**What to produce**
The full data must be written out exactly, with every line included.

**Dataset content**
+++

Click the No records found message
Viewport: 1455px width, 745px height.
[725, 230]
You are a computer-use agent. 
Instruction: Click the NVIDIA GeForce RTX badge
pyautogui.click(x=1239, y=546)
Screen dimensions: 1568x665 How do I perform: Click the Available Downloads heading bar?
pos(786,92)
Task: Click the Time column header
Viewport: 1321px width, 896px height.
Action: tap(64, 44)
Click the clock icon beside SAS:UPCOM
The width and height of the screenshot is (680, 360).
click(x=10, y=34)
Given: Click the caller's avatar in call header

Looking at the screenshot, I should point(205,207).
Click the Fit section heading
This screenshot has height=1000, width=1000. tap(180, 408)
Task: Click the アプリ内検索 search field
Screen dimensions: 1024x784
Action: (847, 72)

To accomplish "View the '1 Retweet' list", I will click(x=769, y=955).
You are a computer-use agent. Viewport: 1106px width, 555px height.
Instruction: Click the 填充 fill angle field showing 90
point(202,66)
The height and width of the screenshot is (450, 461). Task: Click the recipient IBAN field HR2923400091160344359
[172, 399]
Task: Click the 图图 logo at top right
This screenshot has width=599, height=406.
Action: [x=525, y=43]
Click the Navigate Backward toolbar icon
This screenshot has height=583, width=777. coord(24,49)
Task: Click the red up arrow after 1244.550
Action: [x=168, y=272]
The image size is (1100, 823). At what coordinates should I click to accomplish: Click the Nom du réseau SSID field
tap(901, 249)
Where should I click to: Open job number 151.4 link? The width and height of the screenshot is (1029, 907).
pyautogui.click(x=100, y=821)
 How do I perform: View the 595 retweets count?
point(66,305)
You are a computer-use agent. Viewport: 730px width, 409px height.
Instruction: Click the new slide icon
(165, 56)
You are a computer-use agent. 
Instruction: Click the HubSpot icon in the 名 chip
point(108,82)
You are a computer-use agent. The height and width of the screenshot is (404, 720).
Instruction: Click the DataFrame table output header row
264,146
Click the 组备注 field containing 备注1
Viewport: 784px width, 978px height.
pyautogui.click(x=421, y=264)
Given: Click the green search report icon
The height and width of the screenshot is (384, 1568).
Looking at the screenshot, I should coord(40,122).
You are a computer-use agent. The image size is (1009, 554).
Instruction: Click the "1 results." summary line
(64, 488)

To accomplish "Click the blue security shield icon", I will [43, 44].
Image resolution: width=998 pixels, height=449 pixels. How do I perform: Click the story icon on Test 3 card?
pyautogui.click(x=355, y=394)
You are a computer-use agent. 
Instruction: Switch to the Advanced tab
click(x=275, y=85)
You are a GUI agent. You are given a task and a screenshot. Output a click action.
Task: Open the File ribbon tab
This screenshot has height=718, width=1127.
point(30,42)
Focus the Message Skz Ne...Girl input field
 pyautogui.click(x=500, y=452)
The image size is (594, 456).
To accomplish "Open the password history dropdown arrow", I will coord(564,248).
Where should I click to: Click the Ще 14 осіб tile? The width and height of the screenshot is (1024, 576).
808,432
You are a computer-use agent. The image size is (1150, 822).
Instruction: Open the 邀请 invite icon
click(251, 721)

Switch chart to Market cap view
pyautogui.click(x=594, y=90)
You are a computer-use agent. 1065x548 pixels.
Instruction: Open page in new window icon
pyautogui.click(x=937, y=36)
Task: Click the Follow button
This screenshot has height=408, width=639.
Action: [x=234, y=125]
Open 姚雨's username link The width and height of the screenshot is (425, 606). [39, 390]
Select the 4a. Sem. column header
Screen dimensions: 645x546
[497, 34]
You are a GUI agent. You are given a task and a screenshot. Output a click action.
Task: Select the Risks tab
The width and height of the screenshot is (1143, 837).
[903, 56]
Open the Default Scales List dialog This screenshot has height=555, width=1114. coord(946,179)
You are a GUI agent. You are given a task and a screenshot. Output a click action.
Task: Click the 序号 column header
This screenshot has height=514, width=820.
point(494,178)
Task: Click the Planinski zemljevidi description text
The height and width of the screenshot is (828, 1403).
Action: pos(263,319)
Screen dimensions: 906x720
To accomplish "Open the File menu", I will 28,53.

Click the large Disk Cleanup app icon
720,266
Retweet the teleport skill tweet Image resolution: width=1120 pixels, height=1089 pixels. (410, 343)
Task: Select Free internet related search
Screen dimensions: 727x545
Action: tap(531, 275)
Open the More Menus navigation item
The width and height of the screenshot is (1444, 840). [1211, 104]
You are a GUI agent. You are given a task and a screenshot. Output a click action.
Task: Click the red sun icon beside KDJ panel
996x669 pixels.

+++

**Answer box**
Click the No records found message
Viewport: 1455px width, 745px height.
[725, 230]
You are a computer-use agent. 
Instruction: Click the NVIDIA GeForce RTX badge
pyautogui.click(x=1239, y=546)
Screen dimensions: 1568x665 How do I perform: Click the Available Downloads heading bar?
pos(786,92)
Task: Click the Time column header
Viewport: 1321px width, 896px height.
Action: tap(64, 44)
Click the clock icon beside SAS:UPCOM
The width and height of the screenshot is (680, 360).
click(x=10, y=34)
Given: Click the caller's avatar in call header

Looking at the screenshot, I should point(205,207).
Click the Fit section heading
This screenshot has height=1000, width=1000. tap(180, 408)
Task: Click the アプリ内検索 search field
Screen dimensions: 1024x784
Action: (847, 72)

To accomplish "View the '1 Retweet' list", I will click(x=769, y=955).
You are a computer-use agent. Viewport: 1106px width, 555px height.
Instruction: Click the 填充 fill angle field showing 90
point(202,66)
The height and width of the screenshot is (450, 461). Task: Click the recipient IBAN field HR2923400091160344359
[172, 399]
Task: Click the 图图 logo at top right
This screenshot has width=599, height=406.
Action: [x=525, y=43]
Click the Navigate Backward toolbar icon
This screenshot has height=583, width=777. coord(24,49)
Task: Click the red up arrow after 1244.550
Action: [x=168, y=272]
The image size is (1100, 823). At what coordinates should I click to accomplish: Click the Nom du réseau SSID field
tap(901, 249)
Where should I click to: Open job number 151.4 link? The width and height of the screenshot is (1029, 907).
pyautogui.click(x=100, y=821)
 How do I perform: View the 595 retweets count?
point(66,305)
You are a computer-use agent. Viewport: 730px width, 409px height.
Instruction: Click the new slide icon
(165, 56)
You are a computer-use agent. 
Instruction: Click the HubSpot icon in the 名 chip
point(108,82)
You are a computer-use agent. The height and width of the screenshot is (404, 720).
Instruction: Click the DataFrame table output header row
264,146
Click the 组备注 field containing 备注1
Viewport: 784px width, 978px height.
pyautogui.click(x=421, y=264)
Given: Click the green search report icon
The height and width of the screenshot is (384, 1568).
Looking at the screenshot, I should coord(40,122).
You are a computer-use agent. The image size is (1009, 554).
Instruction: Click the "1 results." summary line
(64, 488)

To accomplish "Click the blue security shield icon", I will [43, 44].
Image resolution: width=998 pixels, height=449 pixels. How do I perform: Click the story icon on Test 3 card?
pyautogui.click(x=355, y=394)
You are a computer-use agent. 
Instruction: Switch to the Advanced tab
click(x=275, y=85)
You are a GUI agent. You are given a task and a screenshot. Output a click action.
Task: Open the File ribbon tab
This screenshot has height=718, width=1127.
point(30,42)
Focus the Message Skz Ne...Girl input field
 pyautogui.click(x=500, y=452)
The image size is (594, 456).
To accomplish "Open the password history dropdown arrow", I will coord(564,248).
Where should I click to: Click the Ще 14 осіб tile? The width and height of the screenshot is (1024, 576).
808,432
You are a computer-use agent. The image size is (1150, 822).
Instruction: Open the 邀请 invite icon
click(251, 721)

Switch chart to Market cap view
pyautogui.click(x=594, y=90)
You are a computer-use agent. 1065x548 pixels.
Instruction: Open page in new window icon
pyautogui.click(x=937, y=36)
Task: Click the Follow button
This screenshot has height=408, width=639.
Action: [x=234, y=125]
Open 姚雨's username link The width and height of the screenshot is (425, 606). [39, 390]
Select the 4a. Sem. column header
Screen dimensions: 645x546
[497, 34]
You are a GUI agent. You are given a task and a screenshot. Output a click action.
Task: Select the Risks tab
The width and height of the screenshot is (1143, 837).
[903, 56]
Open the Default Scales List dialog This screenshot has height=555, width=1114. coord(946,179)
You are a GUI agent. You are given a task and a screenshot. Output a click action.
Task: Click the 序号 column header
This screenshot has height=514, width=820.
point(494,178)
Task: Click the Planinski zemljevidi description text
The height and width of the screenshot is (828, 1403).
Action: pos(263,319)
Screen dimensions: 906x720
To accomplish "Open the File menu", I will 28,53.

Click the large Disk Cleanup app icon
720,266
Retweet the teleport skill tweet Image resolution: width=1120 pixels, height=1089 pixels. (410, 343)
Task: Select Free internet related search
Screen dimensions: 727x545
Action: tap(531, 275)
Open the More Menus navigation item
The width and height of the screenshot is (1444, 840). [1211, 104]
You are a GUI agent. You are given a task and a screenshot. Output a click action.
Task: Click the red sun icon beside KDJ panel
996x669 pixels.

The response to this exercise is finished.